Когда перед нашим внутренним взором стоит образ людей, претерпевающих по-настоящему страшные лишения, то наши чрезмерные эмоции отходят в сторону, и мы начинаем смотреть на собственные проблемы более трезво.

Занимаясь вопросами повышения эмоционального интеллекта, я понял, насколько важным является своевременное смещение фокуса внимания. Вас может много лет останавливать «А вдруг…?», то есть страх свершений, который без наличия реально подтвержденных угроз приводит только к накручиванию себя, — но если вы будете задавать себе этот вопрос так, чтобы он вызывал у вас не ужас, а интерес попробовать что-то, то вы выиграете от этого гораздо больше, нежели проиграете. Если вы спрашиваете себя: «А вдруг украдут мои сбережения/не оценит начальник/откажет любимая женщина», то ответьте себе «Вот и посмотрим, к чему это приведет!». Попробуйте, принятие любого варианта развития событий действительно работает!

Возвращаясь к книге, хочу сказать лишь одно: если вы захотите оставить свой отзыва или задать интересующий вас вопрос, — напишите мне на почту ruskscom@gmail.ru или в директ инстаграмма @ruskscom. Я буду очень рад вашему письму! Приятного чтения, и до встречи на страницах моих книг и на просторах интернета!

С уважением и благодарностью за выбор этой книги,

Рустам Ксенофонтов.

Глава I. Казарма

Опять эта холодная дрожь… она никак меня не отпускает. Особенно сильно дрожь докучает ранним утром: это для нее особенно щедрое время. Сворачиваешься клубком, закутываешься в пальто, но никакие ухищрения не спасают от холода, ведь щели между досками, на которых приходится лежать, вытягивают из тела все собранное по крохам тепло. Немного согревают воспоминания о тех временах, когда можно было спать в мягкой постели, мыться в ванной, наполненной горячей водой… От этих воспоминаний становится чуть теплее, и дрожь ненадолго отступает; правда, стоит только вернуться к реальности и вспомнить, где находишься в данный момент, — и дрожь начинает донимать с новой силой.

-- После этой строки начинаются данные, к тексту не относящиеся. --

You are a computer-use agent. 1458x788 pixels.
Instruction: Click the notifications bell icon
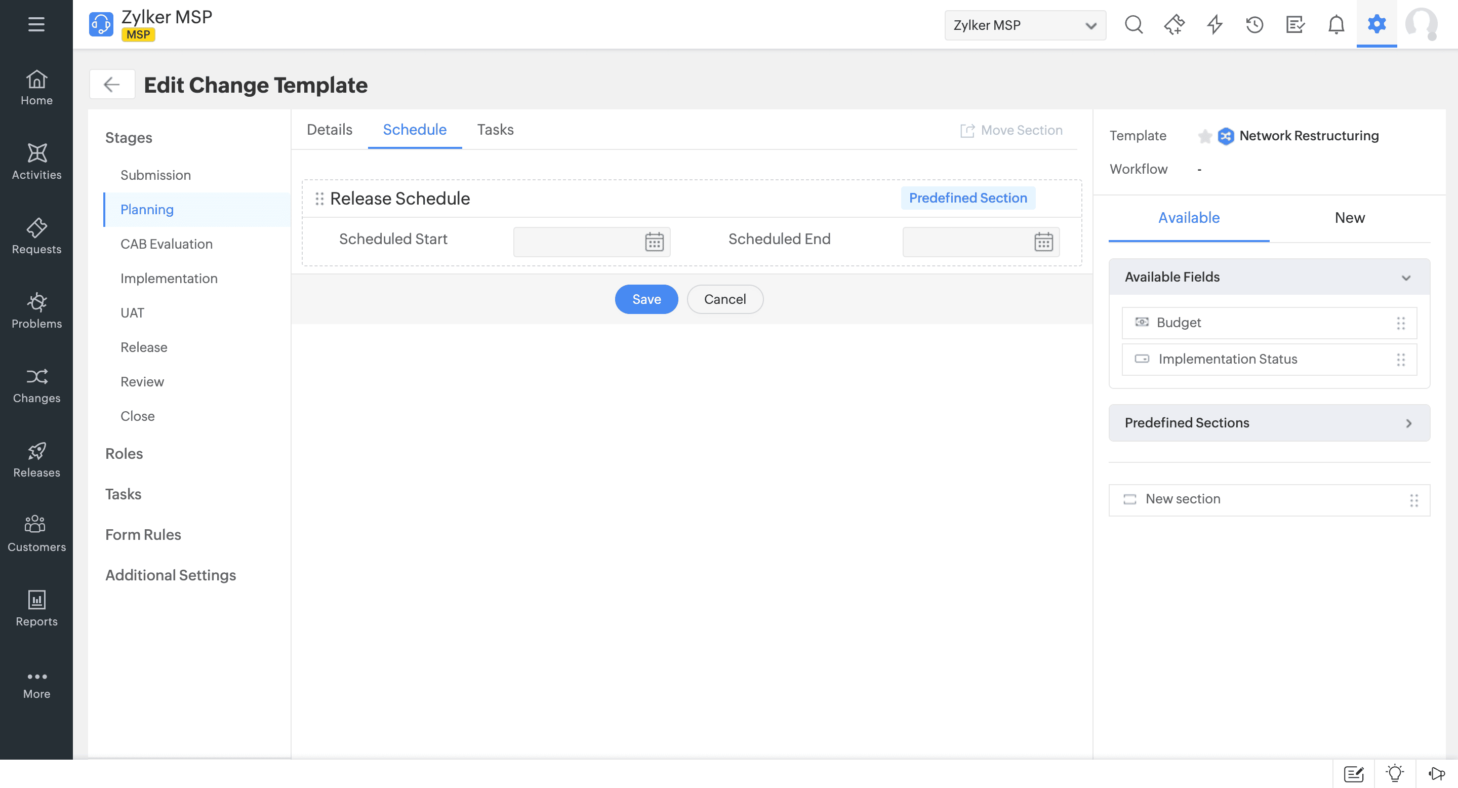tap(1336, 24)
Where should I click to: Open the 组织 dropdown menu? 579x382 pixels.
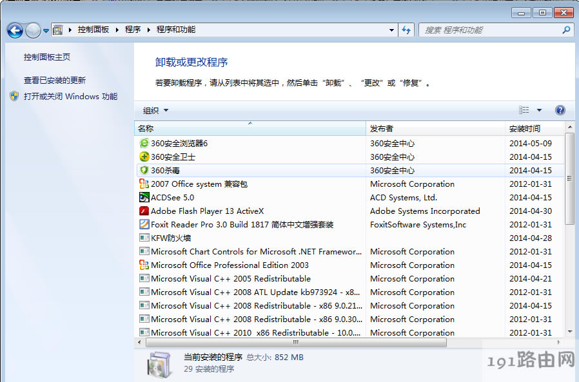click(x=155, y=110)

Живя в достатке, человек воспринимает и теплую постель, и полный еды холодильник как норму, как естественный ход вещей; но стоит лишиться чего-то привычного, как оно сразу же приобретает большую ценность. Если же потом удается вернуться к нормальной жизни, то вскоре все, ставшее наконец доступным, быстро перестает быть пределом мечтаний и превращается во что-то будничное, такое, что даже не хочется обсуждать. Это осознавали многие обитатели лагеря, которые еще не перестали мечтать о том, что когда-нибудь их положение изменится.

Сколько еще продлится плен? Когда можно будет вернуться в свои дома? Как выжить в жестких условиях лагеря? Вот вопросы, которые больше всего волновали пленников, — тех, кто еще не сломался. Всем было страшно, и слезы текли рекой, но в открытую плакать было нельзя, и все делали это настолько тихо, насколько могли. Тех, кто не плакал совсем, в лагере попросту не было.

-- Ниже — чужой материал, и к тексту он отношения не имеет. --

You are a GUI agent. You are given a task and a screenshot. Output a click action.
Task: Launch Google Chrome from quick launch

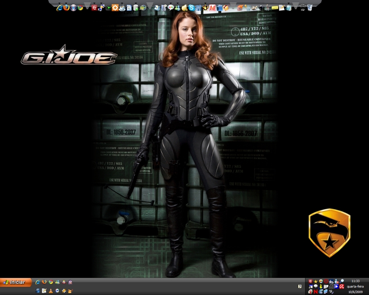pos(51,281)
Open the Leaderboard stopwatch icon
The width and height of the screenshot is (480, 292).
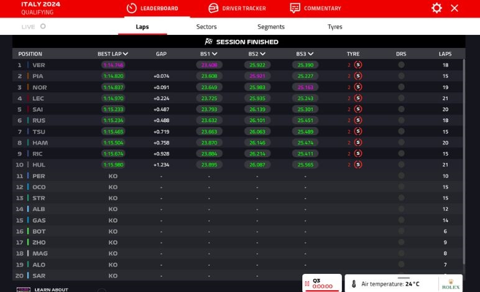(x=131, y=8)
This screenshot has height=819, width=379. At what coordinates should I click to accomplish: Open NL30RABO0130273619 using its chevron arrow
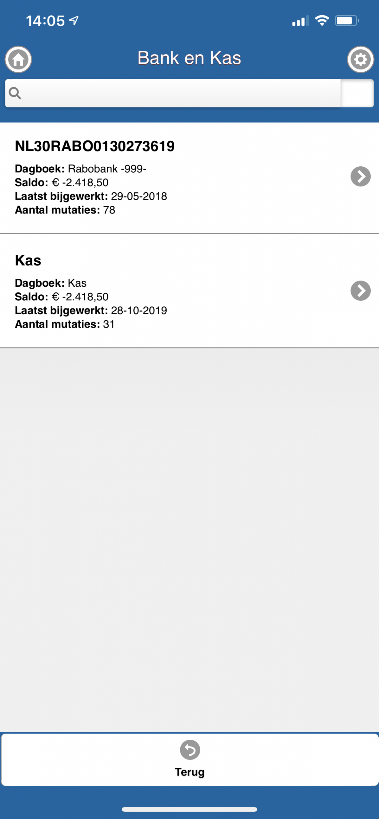click(360, 176)
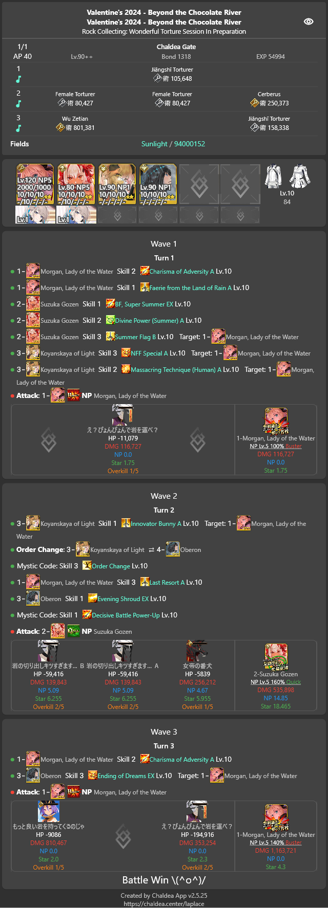Click the NFF Special A skill icon
The width and height of the screenshot is (328, 908).
click(x=126, y=353)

Часов здесь никто не носил, но все ориентировались в лагерном распорядке и без них, ведь график жизни в лагере всегда был одинаков и никогда не нарушался. Утром, например, проводились побудка, построение и распределение по рабочим местам, и эти процедуры стали привычными для всех, кто провел здесь больше одного месяца.

Начальник лагеря по-своему был неплох; считалось, что бывают и хуже. По крайней мере, он довольно лояльно относился к пленным и жестко пресекал всяческий беспредел, который, по слухам, был нормой в других лагерях. В то же время начальник был нетерпим к тем, кто нарушал режим подведомственной ему территории, и не щадил никого, кто был замечен в этом, и потому пленные, услышав сигнал побудки, никогда не мешкали, да и вообще в большинстве своем были готовы делать все, что велят военные.

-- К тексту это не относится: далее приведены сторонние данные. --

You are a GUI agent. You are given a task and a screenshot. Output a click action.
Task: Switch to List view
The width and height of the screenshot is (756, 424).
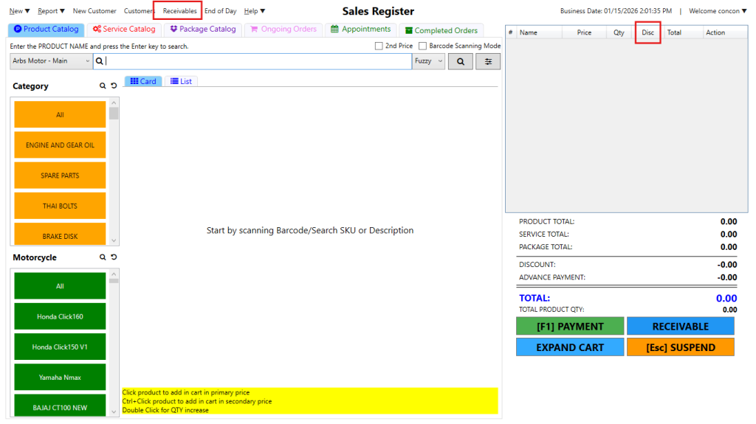181,81
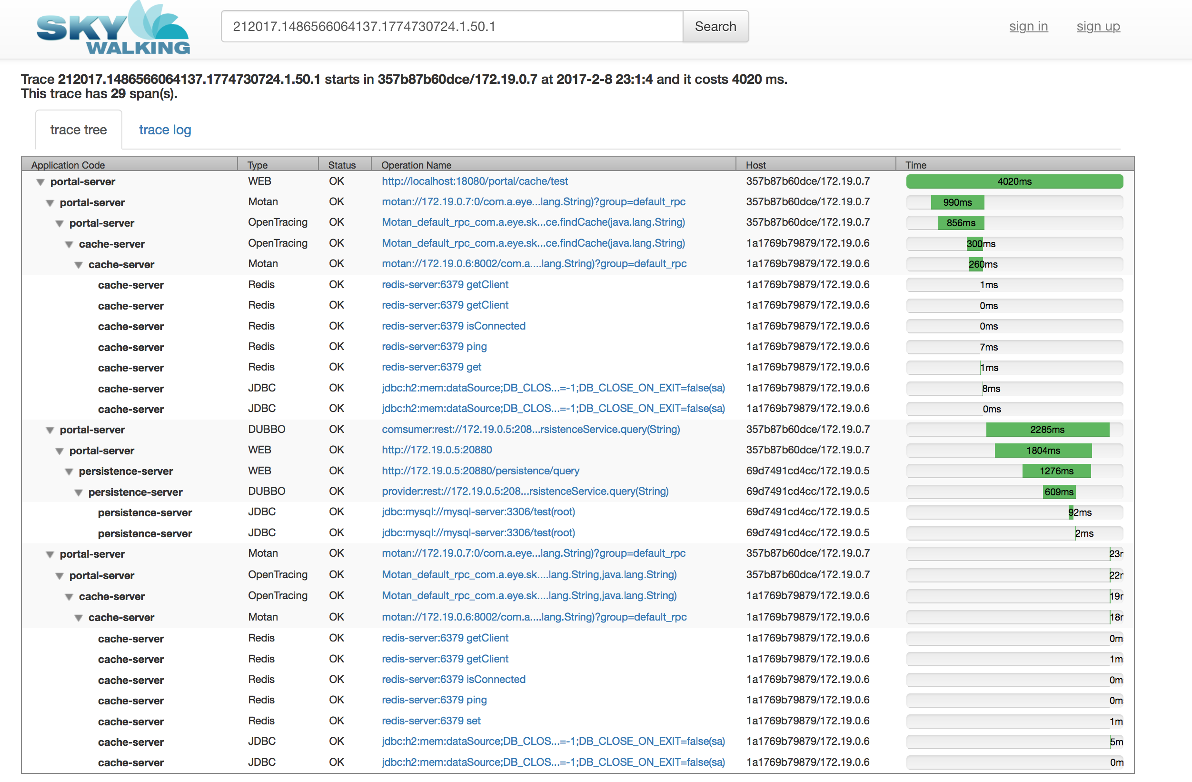The width and height of the screenshot is (1192, 782).
Task: Collapse portal-server node for http://172.19.0.5:20880
Action: pyautogui.click(x=60, y=451)
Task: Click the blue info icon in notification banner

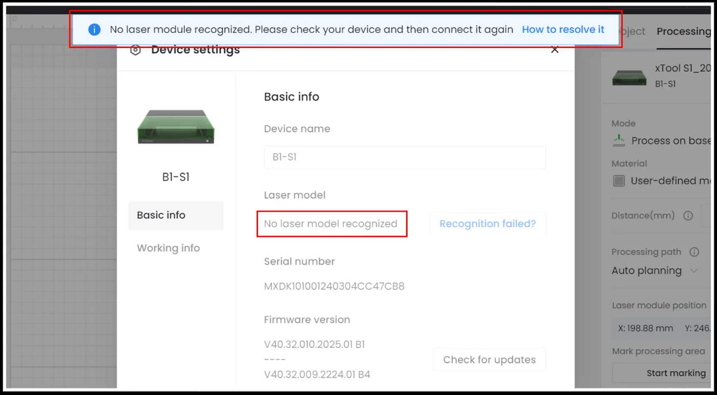Action: click(94, 30)
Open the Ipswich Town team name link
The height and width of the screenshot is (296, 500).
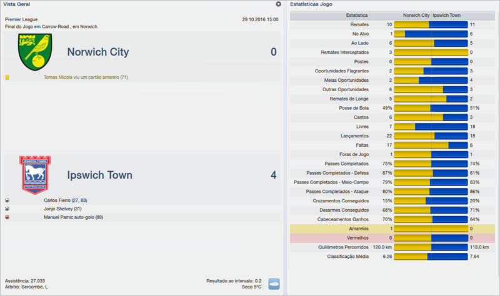coord(99,175)
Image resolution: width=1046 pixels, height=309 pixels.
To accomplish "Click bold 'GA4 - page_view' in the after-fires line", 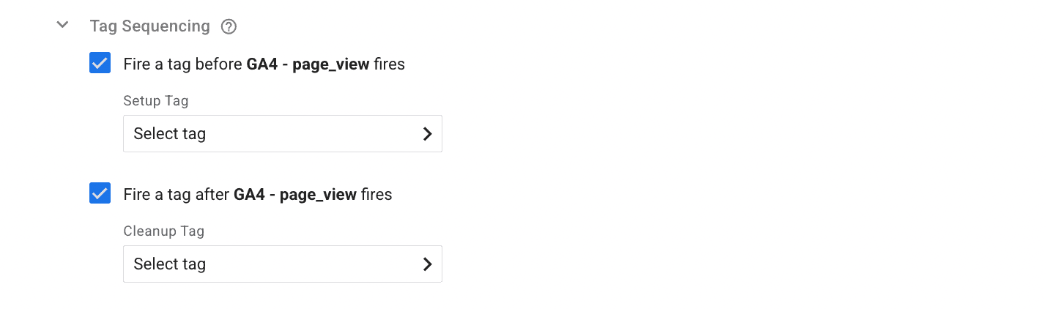I will 295,195.
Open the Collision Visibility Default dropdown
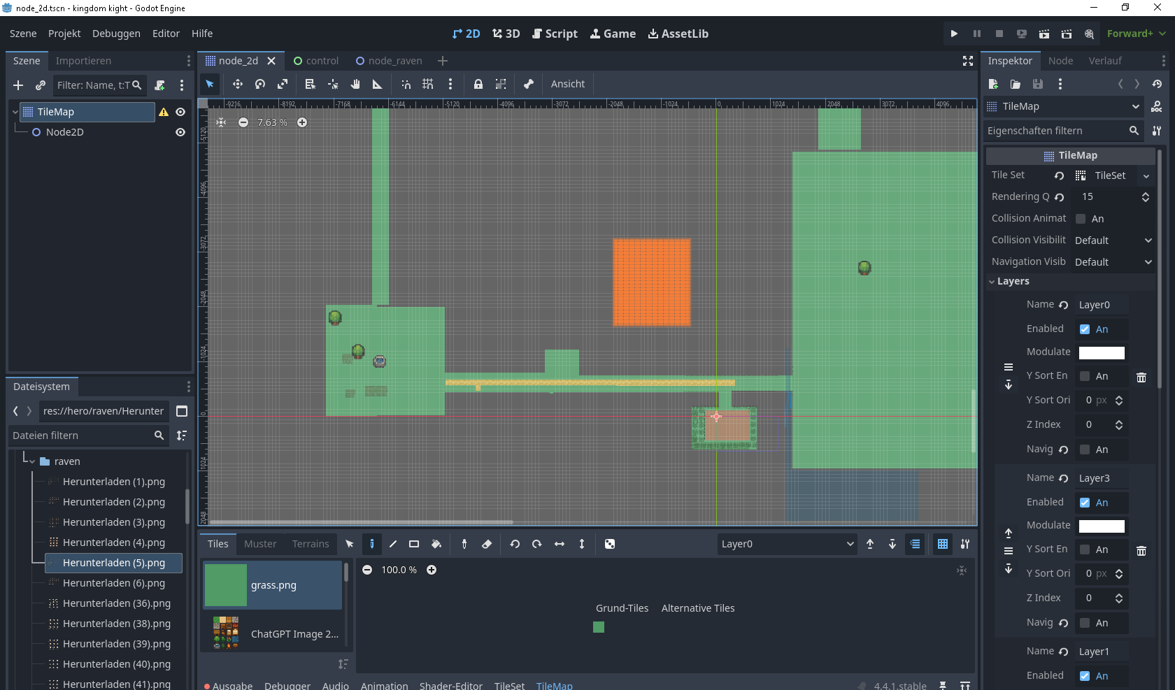The image size is (1175, 690). tap(1113, 240)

«Меня зовут Тинс. Я попал в этот лагерь так же, как и все остальные: военные заняли наш город и захватили всех его жителей в плен, чтобы использовать их в качестве рабочей силы. А рабочих им требовалось немало: на заводы по изготовлению оружия и запчастей, в мастерские, в пошивочные цеха, наконец, на объекты по производству продуктов питания…

До того, как стать пленным, я работал на ферме, как и многие другие люди из числа горожан. Мы производили молочные продукты, которых хватало на то, чтобы удовлетворить нужды не только нашего города, но и соседнего, расположенного в тридцати километрах от нас.

Мне нравилась моя жизнь. За свои двадцать восемь лет я никогда не голодал, ведь в доме всегда было с избытком и свежих овощей, и молока, и мяса. Жены и детей у меня никогда не имелось; на протяжении пяти лет я состоял в отношениях с девушкой, но расстался с ней около года назад. И это было к лучшему: будь мы все еще вместе, то у меня сейчас добавился бы еще один повод для волнений — как она, где она, что с ней… Незадолго до военного конфликта она переехала, но куда, я не знаю. Надеюсь, что у нее все хорошо и она в безопасности.

Когда я только попал в лагерь, то очень удивился, почти не встретив знакомых лиц. Как оказалось, военные распределяли пленных таким образом, чтобы минимизировать вероятность их объединения в группы: они отправляли земляков и родственников в разные лагеря, отрезая их друг от друга и тем самым защищая себя от потенциально возможного бунта.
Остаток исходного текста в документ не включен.